Multi-Omics Data Integration Reveals Key Variables Contributing to Subgingival Microbiome Dysbiosis-Induced Inflammatory Response in a Hyperglycemic Microenvironment

Abstract

Subgingival microbiome dysbiosis promotes the development of periodontitis, an irreversible chronic inflammatory disease associated with metabolic diseases. However, studies regarding the effects of a hyperglycemic microenvironment on host-microbiome interactions and host inflammatory response during periodontitis are still scarce. Here, we investigated the impacts of a hyperglycemic microenvironment on the inflammatory response and transcriptome of a gingival coculture model stimulated with dysbiotic subgingival microbiomes. HGF-1 cells overlaid with U937 macrophage-like cells were stimulated with subgingival microbiomes collected from four healthy donors and four patients with periodontitis. Pro-inflammatory cytokines and matrix metalloproteinases were measured while the coculture RNA was submitted to a microarray analysis. Subgingival microbiomes were submitted to 16s rRNA gene sequencing. Data were analyzed using an advanced multi-omics bioinformatic data integration model. Our results show that the genes krt76, krt27, pnma5, mansc4, rab41, thoc6, tm6sf2, and znf506 as well as the pro-inflammatory cytokines IL-1β, GM-CSF, FGF2, IL-10, the metalloproteinases MMP3 and MMP8, and bacteria from the ASV 105, ASV 211, ASV 299, Prevotella, Campylobacter and Fretibacterium genera are key intercorrelated variables contributing to periodontitis-induced inflammatory response in a hyperglycemic microenvironment. In conclusion, our multi-omics integration analysis unveiled the complex interrelationships involved in the regulation of periodontal inflammation in response to a hyperglycemic microenvironment.

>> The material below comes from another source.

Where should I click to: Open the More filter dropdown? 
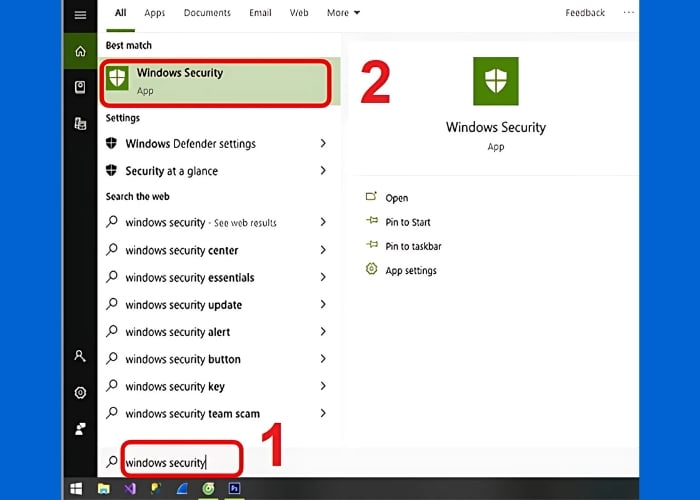tap(343, 13)
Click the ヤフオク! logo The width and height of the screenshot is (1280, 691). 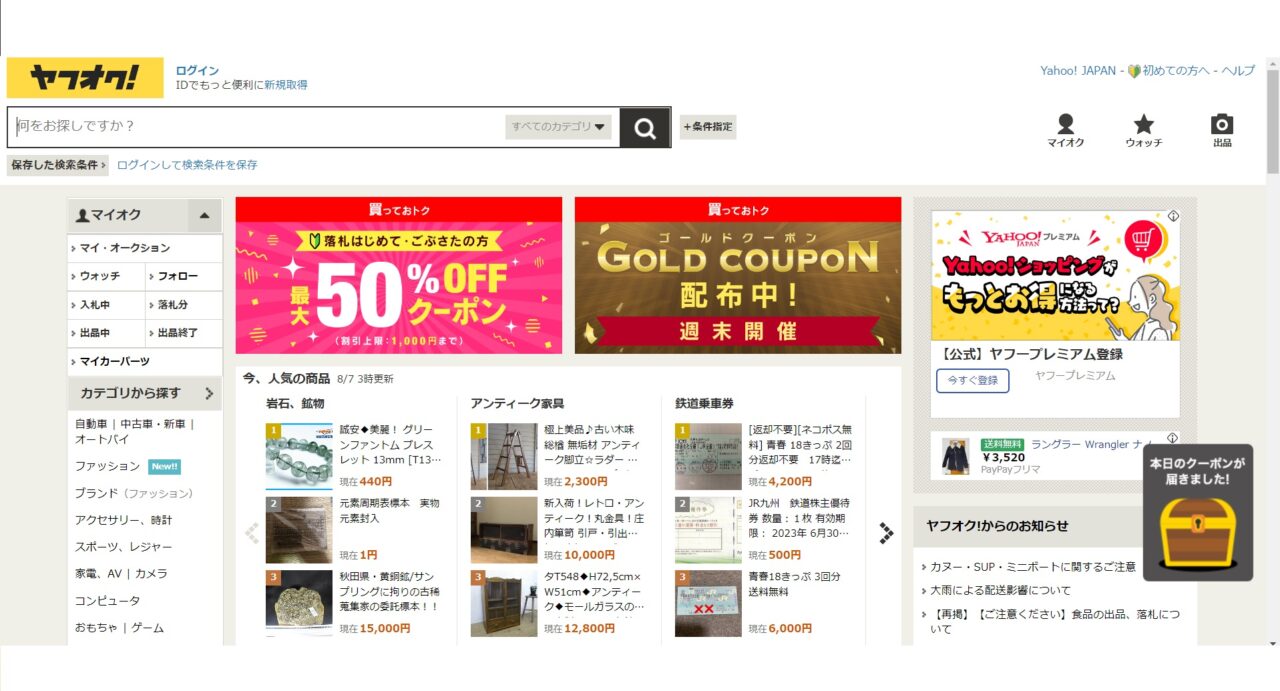pos(85,77)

Keywords: computational biology; cytokines; dysbiosis; hyperglycemia; inflammation; metagenomic; metalloproteases; microbiome; omics integration; periodontitis.

Figure 1

The hyperglycemic microenvironment stimulates pro-inflammatory cytokine and matrix metalloproteinase secretion in a gingival coculture model. Pro-inflammatory cytokine and matrix metalloproteinase secretion of (A) IL-1β, (B) TNF-α, (C) IL-6, (D) MMP3, (E) MMP8 and (F) MMP9 by the coculture model following 24-h stimulation with subgingival microbiomes from healthy participants (healthy) and patients with periodontitis (periodontitis) in 5 mM and 25 mM glucose. The dashed line represents the baseline secretion by the untreated coculture model in both 5 mM and 25 mM glucose. Results are the mean ± SEM. One independent replicate and two technical replicates were undertaken for each condition. Two-way ANOVA with the Tukey post hoc test. * p < 0.05, ** p < 0.01, **** p < 0.0001.

Figure 2

The subgingival microbiome highlights the enrichment of particular amplicon sequence variants (ASVs). (A) Relative abundance of most abundant genera following 16s rRNA gene sequencing of subgingival microbiome from healthy participants and patients with periodontitis. (B) Principal component analysis (PCA) of the ASV analysis of microbiomes from healthy participants and patients with periodontitis. (C) Enrichment of ASV of microbiomes from healthy participants and patients with periodontitis. Samples from healthy donors are identified h1 to h4 while the samples from patients with periodontitis are identified p1 to p4.

Figure 3

Multi-omics correlations by computational biology. (A) Arrow plot. This plot is the superposition of 3 PCAs corresponding to the 3 layers of omics data. For each sample, one arrow represents a set of omics data and the mean of the 3 layers is the centroid. If the arrows are close, the 3 layers of data are similar. On the contrary, if the arrows are apart, then the 3 layers are different. (B) Varplot. Positively correlated variables are grouped together. Negatively correlated or anti-correlated variables are positioned on opposite sides of the plot origin (opposed quadrants). Samples from healthy donors are identified h1 to h4 while the samples from patients with periodontitis are identified p1 to p4.

Figure 4

Multi-omics correlations by computational biology analyses reveal key variables contributing to periodontitis-induced inflammatory response in a hyperglycemic microenvironment. (A) Projection of the most important variables contributing to the varplot’s component 1. (B) Projection of the most important variables contributing to the varplot’s component 2.